--- WHAT THIS TASK INVOLVES ---
Reproduce every one of the rows below verbatim, keeping each line and its order unchanged.

-------- INPUT --------

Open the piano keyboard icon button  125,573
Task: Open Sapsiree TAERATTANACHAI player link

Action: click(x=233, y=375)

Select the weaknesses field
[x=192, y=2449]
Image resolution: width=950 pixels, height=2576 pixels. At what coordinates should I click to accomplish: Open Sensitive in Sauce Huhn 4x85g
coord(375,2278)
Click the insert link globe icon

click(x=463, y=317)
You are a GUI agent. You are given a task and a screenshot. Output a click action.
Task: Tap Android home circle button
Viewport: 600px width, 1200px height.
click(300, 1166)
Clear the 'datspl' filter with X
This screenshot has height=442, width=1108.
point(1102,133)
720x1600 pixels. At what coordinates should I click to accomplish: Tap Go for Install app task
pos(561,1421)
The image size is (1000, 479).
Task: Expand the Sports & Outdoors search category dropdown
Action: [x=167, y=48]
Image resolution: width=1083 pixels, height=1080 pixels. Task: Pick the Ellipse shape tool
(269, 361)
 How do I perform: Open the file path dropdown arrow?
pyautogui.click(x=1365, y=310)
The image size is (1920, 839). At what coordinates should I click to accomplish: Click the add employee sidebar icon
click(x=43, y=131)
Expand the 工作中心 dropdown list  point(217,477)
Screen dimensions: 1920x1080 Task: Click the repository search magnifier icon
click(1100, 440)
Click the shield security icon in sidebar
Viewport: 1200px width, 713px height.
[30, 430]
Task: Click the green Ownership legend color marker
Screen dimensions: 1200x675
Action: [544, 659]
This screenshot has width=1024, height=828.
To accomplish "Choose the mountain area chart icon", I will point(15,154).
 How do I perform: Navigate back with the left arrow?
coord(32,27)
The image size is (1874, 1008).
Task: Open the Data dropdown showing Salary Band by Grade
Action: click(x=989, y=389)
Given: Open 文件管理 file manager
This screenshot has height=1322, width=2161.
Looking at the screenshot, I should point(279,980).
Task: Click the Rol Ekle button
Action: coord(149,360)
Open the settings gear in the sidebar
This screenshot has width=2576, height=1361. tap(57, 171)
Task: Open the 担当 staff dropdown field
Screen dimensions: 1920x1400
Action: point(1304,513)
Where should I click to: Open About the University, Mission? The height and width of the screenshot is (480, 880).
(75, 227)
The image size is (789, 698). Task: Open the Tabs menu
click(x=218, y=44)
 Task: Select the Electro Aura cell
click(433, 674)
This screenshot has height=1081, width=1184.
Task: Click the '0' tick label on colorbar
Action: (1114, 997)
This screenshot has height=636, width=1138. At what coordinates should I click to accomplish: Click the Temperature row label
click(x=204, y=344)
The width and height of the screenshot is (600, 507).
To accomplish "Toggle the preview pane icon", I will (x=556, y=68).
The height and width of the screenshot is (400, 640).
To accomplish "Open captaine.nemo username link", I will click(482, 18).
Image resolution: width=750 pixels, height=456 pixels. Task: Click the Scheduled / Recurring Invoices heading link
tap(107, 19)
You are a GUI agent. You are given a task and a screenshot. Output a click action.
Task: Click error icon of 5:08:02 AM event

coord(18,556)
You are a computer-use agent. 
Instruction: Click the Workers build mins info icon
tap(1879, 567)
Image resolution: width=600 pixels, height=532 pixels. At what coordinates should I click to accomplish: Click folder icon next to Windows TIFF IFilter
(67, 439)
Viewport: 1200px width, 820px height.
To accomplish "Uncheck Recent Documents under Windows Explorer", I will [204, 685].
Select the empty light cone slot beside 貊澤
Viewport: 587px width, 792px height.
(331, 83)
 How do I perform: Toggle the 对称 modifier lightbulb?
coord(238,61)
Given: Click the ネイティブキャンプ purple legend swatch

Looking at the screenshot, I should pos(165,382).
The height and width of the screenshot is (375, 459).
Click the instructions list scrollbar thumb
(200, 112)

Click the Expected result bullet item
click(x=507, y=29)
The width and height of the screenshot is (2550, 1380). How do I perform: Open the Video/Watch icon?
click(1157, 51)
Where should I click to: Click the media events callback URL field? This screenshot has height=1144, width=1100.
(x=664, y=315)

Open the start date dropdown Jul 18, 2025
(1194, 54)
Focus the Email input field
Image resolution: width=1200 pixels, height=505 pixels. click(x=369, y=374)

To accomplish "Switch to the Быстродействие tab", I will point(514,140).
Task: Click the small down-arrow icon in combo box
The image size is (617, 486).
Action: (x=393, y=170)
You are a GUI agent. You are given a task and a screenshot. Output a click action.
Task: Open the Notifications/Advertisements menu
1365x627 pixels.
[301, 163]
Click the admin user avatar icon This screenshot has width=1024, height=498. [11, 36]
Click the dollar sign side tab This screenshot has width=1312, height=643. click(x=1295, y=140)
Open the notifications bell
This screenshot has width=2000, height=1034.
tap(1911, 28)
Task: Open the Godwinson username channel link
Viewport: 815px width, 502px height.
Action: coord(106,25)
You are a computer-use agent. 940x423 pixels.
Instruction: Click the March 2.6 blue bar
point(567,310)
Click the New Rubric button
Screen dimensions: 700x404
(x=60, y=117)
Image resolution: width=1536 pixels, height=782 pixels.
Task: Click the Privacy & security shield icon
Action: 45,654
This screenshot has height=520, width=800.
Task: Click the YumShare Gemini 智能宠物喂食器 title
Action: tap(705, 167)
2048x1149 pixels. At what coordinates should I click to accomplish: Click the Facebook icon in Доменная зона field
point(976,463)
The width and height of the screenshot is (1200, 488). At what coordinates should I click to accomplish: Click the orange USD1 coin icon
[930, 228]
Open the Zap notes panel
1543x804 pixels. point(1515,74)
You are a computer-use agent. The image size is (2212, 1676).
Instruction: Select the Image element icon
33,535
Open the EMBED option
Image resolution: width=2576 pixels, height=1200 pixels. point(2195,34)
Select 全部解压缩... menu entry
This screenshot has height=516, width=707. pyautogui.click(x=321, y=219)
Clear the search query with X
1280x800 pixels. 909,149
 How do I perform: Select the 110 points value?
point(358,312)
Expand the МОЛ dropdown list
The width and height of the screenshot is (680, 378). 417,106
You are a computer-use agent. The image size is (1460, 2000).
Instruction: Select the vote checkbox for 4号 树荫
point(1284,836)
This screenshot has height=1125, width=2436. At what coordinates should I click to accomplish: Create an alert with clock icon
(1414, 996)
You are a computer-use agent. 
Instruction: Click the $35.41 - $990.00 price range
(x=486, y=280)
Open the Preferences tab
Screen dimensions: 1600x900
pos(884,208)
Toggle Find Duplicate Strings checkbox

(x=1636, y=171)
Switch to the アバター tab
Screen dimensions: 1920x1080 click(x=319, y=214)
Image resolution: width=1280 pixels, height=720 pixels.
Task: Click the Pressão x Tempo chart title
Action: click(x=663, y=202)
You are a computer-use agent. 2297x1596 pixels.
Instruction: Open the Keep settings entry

--------

--- TASK OUTPUT ---
Open the piano keyboard icon button  125,573
Task: Open Sapsiree TAERATTANACHAI player link

Action: click(x=233, y=375)

Select the weaknesses field
[x=192, y=2449]
Image resolution: width=950 pixels, height=2576 pixels. At what coordinates should I click to accomplish: Open Sensitive in Sauce Huhn 4x85g
coord(375,2278)
Click the insert link globe icon

click(x=463, y=317)
You are a GUI agent. You are given a task and a screenshot. Output a click action.
Task: Tap Android home circle button
Viewport: 600px width, 1200px height.
click(300, 1166)
Clear the 'datspl' filter with X
This screenshot has height=442, width=1108.
point(1102,133)
720x1600 pixels. At what coordinates should I click to accomplish: Tap Go for Install app task
pos(561,1421)
The image size is (1000, 479).
Task: Expand the Sports & Outdoors search category dropdown
Action: [x=167, y=48]
Image resolution: width=1083 pixels, height=1080 pixels. Task: Pick the Ellipse shape tool
(269, 361)
 How do I perform: Open the file path dropdown arrow?
pyautogui.click(x=1365, y=310)
The image size is (1920, 839). At what coordinates should I click to accomplish: Click the add employee sidebar icon
click(x=43, y=131)
Expand the 工作中心 dropdown list  point(217,477)
Screen dimensions: 1920x1080 Task: Click the repository search magnifier icon
click(1100, 440)
Click the shield security icon in sidebar
Viewport: 1200px width, 713px height.
[30, 430]
Task: Click the green Ownership legend color marker
Screen dimensions: 1200x675
Action: [544, 659]
This screenshot has width=1024, height=828.
To accomplish "Choose the mountain area chart icon", I will point(15,154).
 How do I perform: Navigate back with the left arrow?
coord(32,27)
The image size is (1874, 1008).
Task: Open the Data dropdown showing Salary Band by Grade
Action: click(x=989, y=389)
Given: Open 文件管理 file manager
This screenshot has height=1322, width=2161.
Looking at the screenshot, I should point(279,980).
Task: Click the Rol Ekle button
Action: coord(149,360)
Open the settings gear in the sidebar
This screenshot has width=2576, height=1361. tap(57, 171)
Task: Open the 担当 staff dropdown field
Screen dimensions: 1920x1400
Action: point(1304,513)
Where should I click to: Open About the University, Mission? The height and width of the screenshot is (480, 880).
(75, 227)
The image size is (789, 698). Task: Open the Tabs menu
click(x=218, y=44)
 Task: Select the Electro Aura cell
click(433, 674)
This screenshot has height=1081, width=1184.
Task: Click the '0' tick label on colorbar
Action: (1114, 997)
This screenshot has height=636, width=1138. At what coordinates should I click to accomplish: Click the Temperature row label
click(x=204, y=344)
The width and height of the screenshot is (600, 507).
To accomplish "Toggle the preview pane icon", I will (x=556, y=68).
The height and width of the screenshot is (400, 640).
To accomplish "Open captaine.nemo username link", I will click(482, 18).
Image resolution: width=750 pixels, height=456 pixels. Task: Click the Scheduled / Recurring Invoices heading link
tap(107, 19)
You are a GUI agent. You are given a task and a screenshot. Output a click action.
Task: Click error icon of 5:08:02 AM event

coord(18,556)
You are a computer-use agent. 
Instruction: Click the Workers build mins info icon
tap(1879, 567)
Image resolution: width=600 pixels, height=532 pixels. At what coordinates should I click to accomplish: Click folder icon next to Windows TIFF IFilter
(67, 439)
Viewport: 1200px width, 820px height.
To accomplish "Uncheck Recent Documents under Windows Explorer", I will [204, 685].
Select the empty light cone slot beside 貊澤
Viewport: 587px width, 792px height.
(331, 83)
 How do I perform: Toggle the 对称 modifier lightbulb?
coord(238,61)
Given: Click the ネイティブキャンプ purple legend swatch

Looking at the screenshot, I should pos(165,382).
The height and width of the screenshot is (375, 459).
Click the instructions list scrollbar thumb
(200, 112)

Click the Expected result bullet item
click(x=507, y=29)
The width and height of the screenshot is (2550, 1380). How do I perform: Open the Video/Watch icon?
click(1157, 51)
Where should I click to: Click the media events callback URL field? This screenshot has height=1144, width=1100.
(x=664, y=315)

Open the start date dropdown Jul 18, 2025
(1194, 54)
Focus the Email input field
Image resolution: width=1200 pixels, height=505 pixels. click(x=369, y=374)

To accomplish "Switch to the Быстродействие tab", I will point(514,140).
Task: Click the small down-arrow icon in combo box
The image size is (617, 486).
Action: (x=393, y=170)
You are a GUI agent. You are given a task and a screenshot. Output a click action.
Task: Open the Notifications/Advertisements menu
1365x627 pixels.
[301, 163]
Click the admin user avatar icon This screenshot has width=1024, height=498. [11, 36]
Click the dollar sign side tab This screenshot has width=1312, height=643. click(x=1295, y=140)
Open the notifications bell
This screenshot has width=2000, height=1034.
tap(1911, 28)
Task: Open the Godwinson username channel link
Viewport: 815px width, 502px height.
Action: coord(106,25)
You are a computer-use agent. 940x423 pixels.
Instruction: Click the March 2.6 blue bar
point(567,310)
Click the New Rubric button
Screen dimensions: 700x404
(x=60, y=117)
Image resolution: width=1536 pixels, height=782 pixels.
Task: Click the Privacy & security shield icon
Action: 45,654
This screenshot has height=520, width=800.
Task: Click the YumShare Gemini 智能宠物喂食器 title
Action: tap(705, 167)
2048x1149 pixels. At what coordinates should I click to accomplish: Click the Facebook icon in Доменная зона field
point(976,463)
The width and height of the screenshot is (1200, 488). At what coordinates should I click to accomplish: Click the orange USD1 coin icon
[930, 228]
Open the Zap notes panel
1543x804 pixels. point(1515,74)
You are a computer-use agent. The image size is (2212, 1676).
Instruction: Select the Image element icon
33,535
Open the EMBED option
Image resolution: width=2576 pixels, height=1200 pixels. point(2195,34)
Select 全部解压缩... menu entry
This screenshot has height=516, width=707. pyautogui.click(x=321, y=219)
Clear the search query with X
1280x800 pixels. 909,149
 How do I perform: Select the 110 points value?
point(358,312)
Expand the МОЛ dropdown list
The width and height of the screenshot is (680, 378). 417,106
You are a computer-use agent. The image size is (1460, 2000).
Instruction: Select the vote checkbox for 4号 树荫
point(1284,836)
This screenshot has height=1125, width=2436. At what coordinates should I click to accomplish: Create an alert with clock icon
(1414, 996)
You are a computer-use agent. 
Instruction: Click the $35.41 - $990.00 price range
(x=486, y=280)
Open the Preferences tab
Screen dimensions: 1600x900
pos(884,208)
Toggle Find Duplicate Strings checkbox

(x=1636, y=171)
Switch to the アバター tab
Screen dimensions: 1920x1080 click(x=319, y=214)
Image resolution: width=1280 pixels, height=720 pixels.
Task: Click the Pressão x Tempo chart title
Action: click(x=663, y=202)
You are a computer-use agent. 2297x1596 pixels.
Instruction: Open the Keep settings entry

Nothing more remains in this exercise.